Washington's chip hegemony pursuit poses dire threat to global industry
By coercing foreign chipmakers to surrender their crucial business data, Washington has once again shown the world that the "America first" doctrine is still at the core of the country's decision-making, and that Washington is willing to do anything to rule the world supreme.
In September, the United States sent a seemingly voluntary request to get data from leading semiconductor chip manufacturers across the world in the name of boosting the transparency of global supply chains and identify the bottlenecks. However, U.S. Commerce Secretary Gina Raimondo also warned that the country would use compulsory measures if the targeted companies failed to hand over data within 45 days. Currently, more than 20 of them have complied.
It is not the first time Washington has abused its state power to bring a country or a company down to its knees, and certainly will not be the last time.

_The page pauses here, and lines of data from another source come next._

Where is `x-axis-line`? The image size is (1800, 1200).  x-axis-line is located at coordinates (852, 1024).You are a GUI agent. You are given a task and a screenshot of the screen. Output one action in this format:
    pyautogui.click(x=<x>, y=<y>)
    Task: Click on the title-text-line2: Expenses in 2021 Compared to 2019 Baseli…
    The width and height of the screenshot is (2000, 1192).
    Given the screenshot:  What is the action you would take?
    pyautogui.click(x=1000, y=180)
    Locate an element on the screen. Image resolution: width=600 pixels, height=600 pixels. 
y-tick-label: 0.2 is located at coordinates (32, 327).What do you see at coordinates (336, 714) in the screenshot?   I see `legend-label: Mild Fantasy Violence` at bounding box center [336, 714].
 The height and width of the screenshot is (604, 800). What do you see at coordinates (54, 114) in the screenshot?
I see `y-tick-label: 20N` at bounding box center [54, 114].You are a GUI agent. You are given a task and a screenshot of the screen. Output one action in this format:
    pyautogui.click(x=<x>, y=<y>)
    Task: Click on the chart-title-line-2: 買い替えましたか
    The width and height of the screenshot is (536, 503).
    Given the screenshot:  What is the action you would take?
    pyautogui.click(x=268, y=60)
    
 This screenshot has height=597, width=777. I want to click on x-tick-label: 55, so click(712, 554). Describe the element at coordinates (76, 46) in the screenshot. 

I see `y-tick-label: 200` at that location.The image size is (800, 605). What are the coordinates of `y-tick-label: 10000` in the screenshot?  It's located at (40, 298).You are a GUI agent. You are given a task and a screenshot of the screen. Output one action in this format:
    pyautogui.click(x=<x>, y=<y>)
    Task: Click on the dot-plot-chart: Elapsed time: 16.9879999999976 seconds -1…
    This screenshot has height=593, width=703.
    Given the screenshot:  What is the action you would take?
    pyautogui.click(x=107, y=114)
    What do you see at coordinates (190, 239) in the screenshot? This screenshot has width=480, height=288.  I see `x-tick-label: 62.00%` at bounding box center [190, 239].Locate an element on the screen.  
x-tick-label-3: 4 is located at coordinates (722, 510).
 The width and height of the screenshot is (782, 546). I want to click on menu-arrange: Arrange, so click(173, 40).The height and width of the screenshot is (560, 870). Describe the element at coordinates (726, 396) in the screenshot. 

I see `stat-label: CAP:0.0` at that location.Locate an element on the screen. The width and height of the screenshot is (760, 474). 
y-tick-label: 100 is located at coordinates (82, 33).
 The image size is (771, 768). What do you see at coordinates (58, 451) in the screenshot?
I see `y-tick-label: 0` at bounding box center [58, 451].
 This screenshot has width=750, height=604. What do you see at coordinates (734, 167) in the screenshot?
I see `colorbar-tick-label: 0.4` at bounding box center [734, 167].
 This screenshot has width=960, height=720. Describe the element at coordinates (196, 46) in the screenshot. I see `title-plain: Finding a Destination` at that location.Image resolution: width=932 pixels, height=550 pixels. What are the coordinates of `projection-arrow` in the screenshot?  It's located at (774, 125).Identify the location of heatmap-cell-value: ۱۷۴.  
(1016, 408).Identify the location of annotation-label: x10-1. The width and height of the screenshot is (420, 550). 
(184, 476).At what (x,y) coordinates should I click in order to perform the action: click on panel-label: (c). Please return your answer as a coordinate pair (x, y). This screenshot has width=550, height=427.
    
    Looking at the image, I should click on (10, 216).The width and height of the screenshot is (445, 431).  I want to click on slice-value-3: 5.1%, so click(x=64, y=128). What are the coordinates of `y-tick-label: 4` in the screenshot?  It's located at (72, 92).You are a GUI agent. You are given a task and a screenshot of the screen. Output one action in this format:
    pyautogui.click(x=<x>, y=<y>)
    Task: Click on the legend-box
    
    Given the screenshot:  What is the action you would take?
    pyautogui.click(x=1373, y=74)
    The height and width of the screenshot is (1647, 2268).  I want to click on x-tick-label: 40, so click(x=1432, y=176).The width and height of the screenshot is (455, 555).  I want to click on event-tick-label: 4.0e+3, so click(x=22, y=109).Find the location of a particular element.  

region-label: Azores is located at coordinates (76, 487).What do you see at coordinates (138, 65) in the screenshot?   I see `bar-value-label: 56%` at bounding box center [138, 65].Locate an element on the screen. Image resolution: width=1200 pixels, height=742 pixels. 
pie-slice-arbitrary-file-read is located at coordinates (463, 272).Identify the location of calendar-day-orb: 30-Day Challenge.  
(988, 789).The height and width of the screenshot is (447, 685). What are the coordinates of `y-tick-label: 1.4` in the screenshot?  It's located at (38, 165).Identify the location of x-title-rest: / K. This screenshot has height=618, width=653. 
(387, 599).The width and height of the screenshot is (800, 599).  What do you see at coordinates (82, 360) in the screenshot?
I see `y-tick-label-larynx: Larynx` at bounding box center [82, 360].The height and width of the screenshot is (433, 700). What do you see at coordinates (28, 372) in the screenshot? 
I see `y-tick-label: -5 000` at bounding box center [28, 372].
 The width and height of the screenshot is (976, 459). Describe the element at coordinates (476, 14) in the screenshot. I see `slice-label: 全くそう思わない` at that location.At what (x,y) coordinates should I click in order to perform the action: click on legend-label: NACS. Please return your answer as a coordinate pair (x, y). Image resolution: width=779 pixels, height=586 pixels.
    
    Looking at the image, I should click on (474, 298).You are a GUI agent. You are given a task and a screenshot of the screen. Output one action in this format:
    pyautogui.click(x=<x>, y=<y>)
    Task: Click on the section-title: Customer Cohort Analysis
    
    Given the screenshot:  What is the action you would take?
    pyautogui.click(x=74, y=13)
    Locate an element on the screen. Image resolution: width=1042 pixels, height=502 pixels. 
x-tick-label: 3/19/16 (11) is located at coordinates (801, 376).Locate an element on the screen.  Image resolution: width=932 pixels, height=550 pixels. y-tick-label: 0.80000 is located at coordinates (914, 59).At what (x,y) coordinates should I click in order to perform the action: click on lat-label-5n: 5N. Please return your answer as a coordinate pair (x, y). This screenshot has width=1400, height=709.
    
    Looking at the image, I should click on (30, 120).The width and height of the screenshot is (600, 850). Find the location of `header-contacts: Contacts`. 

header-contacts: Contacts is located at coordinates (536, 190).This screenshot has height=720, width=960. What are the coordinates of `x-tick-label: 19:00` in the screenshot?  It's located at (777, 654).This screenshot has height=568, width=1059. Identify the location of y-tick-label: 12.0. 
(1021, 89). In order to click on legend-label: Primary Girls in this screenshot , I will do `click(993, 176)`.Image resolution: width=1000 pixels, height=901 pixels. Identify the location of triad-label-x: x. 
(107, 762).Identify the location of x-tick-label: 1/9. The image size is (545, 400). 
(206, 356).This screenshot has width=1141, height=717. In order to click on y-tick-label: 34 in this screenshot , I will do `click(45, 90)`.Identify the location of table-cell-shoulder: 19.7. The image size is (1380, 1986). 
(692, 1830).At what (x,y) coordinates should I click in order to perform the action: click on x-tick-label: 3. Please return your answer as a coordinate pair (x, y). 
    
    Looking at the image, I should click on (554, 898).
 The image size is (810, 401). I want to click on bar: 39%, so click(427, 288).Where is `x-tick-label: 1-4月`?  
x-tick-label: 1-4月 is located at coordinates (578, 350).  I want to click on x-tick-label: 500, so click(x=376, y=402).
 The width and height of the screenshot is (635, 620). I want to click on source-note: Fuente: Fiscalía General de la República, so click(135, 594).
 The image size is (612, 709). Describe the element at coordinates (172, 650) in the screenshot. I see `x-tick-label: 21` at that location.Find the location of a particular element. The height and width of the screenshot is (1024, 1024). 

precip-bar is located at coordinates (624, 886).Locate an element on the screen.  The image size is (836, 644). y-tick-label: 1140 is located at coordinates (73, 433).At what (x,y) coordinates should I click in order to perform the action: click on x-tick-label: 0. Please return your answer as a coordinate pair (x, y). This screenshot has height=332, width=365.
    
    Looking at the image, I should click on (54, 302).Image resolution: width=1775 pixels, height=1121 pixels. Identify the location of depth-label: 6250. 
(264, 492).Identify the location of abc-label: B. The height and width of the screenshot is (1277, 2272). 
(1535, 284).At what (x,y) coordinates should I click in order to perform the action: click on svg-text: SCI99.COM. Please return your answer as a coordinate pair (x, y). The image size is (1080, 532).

Armed with all kinds of tools like long-arm jurisdiction, financial sanctions and diplomatic blackmail, the world's sole superpower has become increasingly arrogant and reckless as it strives to pursue global hegemony.
Washington's purpose in its latest high-handed data grab is clear: to control the global semiconductor supply chains, and maintain its edge in related sectors.
With detailed data on chip inventories, sales, orders as well as customers' information from those leading chipmakers, the United States can look at the global semiconductor industry in an almost God-like view. That also can lend the U.S. companies a leverage over their contenders worldwide.
Washington's acts of banditry have already sparked serious concerns across the world, particularly among businesses in the global semiconductor industry.
Given that the U.S. government has yet to reveal how it would use the data, targeted companies like Taiwan Semiconductor Manufacturing (TSMC), South Korean firms Samsung Electronics and SK Hynix all said they have excluded sensitive information or data on customers, citing confidential pacts signed between them and their customers.
"Many chipmakers have concerns about handing over sensitive data that, if leaked to outside parties, could disadvantage their company when negotiating contracts," Japanese media outlet Nikkei Asia said in an article on its website.
Japan was once a victim of similar U.S. coercion. In the late 1980s, Washington saw Japan's booming semiconductor industry as a threat to the United States. It used a slew of measures including trade sanctions to hammer Japanese firms. In the end, Japan lost its semiconductor edge.
Such a U.S. request also set a bad precedent and cast a shadow over the future of the industry.
The sensitive nature of the request "is sending a worrying signal to global semiconductor industry stakeholders, including to other governments that may have an interest in compelling companies to share similar data, perhaps for less worthy purposes," said the Washington-based Information Technology Industry Council ealier this month, whose members include Apple, Intel, Samsung and TSMC.
Moreover, the United States' self-serving request will further rattle the world's already-fragile semiconductor supply chain as Washington is acting aggressively to regain its dominance in the industry.
More than three decades ago, America's share of global chip production was 37 percent. Last year, the number went down to only 12 percent. Washington has become quite worried about the sharp decline.
The present semiconductor shortage, which rocked the U.S. auto sector quite hard, has intensified Washington's urgency to reverse the downward trend. Washington has on the one hand lobbied or forced leading chipmakers to set up plants on U.S. soil, for example SK Hynix and TSMC, and on the other hand blocked those companies' similar projects in China and blacklisted Chinese high-tech companies.
At a time when the global semiconductor shortage crisis is still festering, an ever overbearing United States will only make the crisis worse by obstructing international cooperation, and damaging mutual trust.
In an age of unstoppable economic globalization, cooperation is the only way for all countries to navigate today's challenges. If Washington really wants to tackle the industry bottlenecks as it has openly claimed, it should choose cooperation rather than coercion.